[RFC Linux patch] powerpc: add documentation for HWCAPs

Paul E Murphy murphyp at linux.ibm.com
Tue May 24 00:19:47 AEST 2022



On 5/20/22 7:11 PM, Nicholas Piggin wrote:
> Excerpts from Paul E Murphy's message of May 21, 2022 12:21 am:
>>
>>
>> On 5/20/22 12:15 AM, Nicholas Piggin via Gcc wrote:
>>> +PPC_FEATURE2_TAR
>>> +    VSX facility is available.
>>
>> Was manipulating the tar spr was once a privileged instruction, is this
>> a hint userspace can use the related instructions?
> 
> It can be disabled with facility control, and I guess there was
> some consideration for how it might be used, e.g., "system software"
> could use it for its own purpose then clear the bit for the application.
> 
> In practice I don't really know what makes use of this or whether
> anything sanely can, it's marked reserved in the ABI. Would be
> interesting to know whether there is much benefit to use it in the
> compiler. The kernel could actually use it for something nifty if we
> were able to prevent userspace from accessing it entirely...

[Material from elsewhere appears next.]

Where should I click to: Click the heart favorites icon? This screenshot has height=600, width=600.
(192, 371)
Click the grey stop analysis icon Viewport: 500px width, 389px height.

It might be useful as a scratch register for indirect branches in some 
odd cases, such as golang's preemptive userspace threading.  Though, it 
seems more trouble than its worth for a very limited benefit.

> 
>>> +
>>> +PPC_FEATURE2_HAS_IEEE128
>>> +    IEEE 128 is available? What instructions/data?
>>
>> Maybe something like "IEEE 128 binary floating point instructions are
>> supported.  Individual instruction availability is dependent on the
>> reported architecture version."?
> 
> Right, I just didn't know what architectural class of instructions
> those are. Is it just VSX in general or are there some specific
> things we can name?

I think ISA 3.1 buckets this into an OpenPOWER Linux Optional Feature 
for "Quad-precision floating-point (QFP)".  I guess ISA 3.0 predates 
those categorizations.


>>> +PPC_FEATURE2_MMA
>>> +    MMA facility is available.
>>
>> Maybe another note that specific instruction availability may depend on
>> the reported architecture version?
Yep. I wonder if it would help to note how these align (or don't) with 
the various OpenPOWER features.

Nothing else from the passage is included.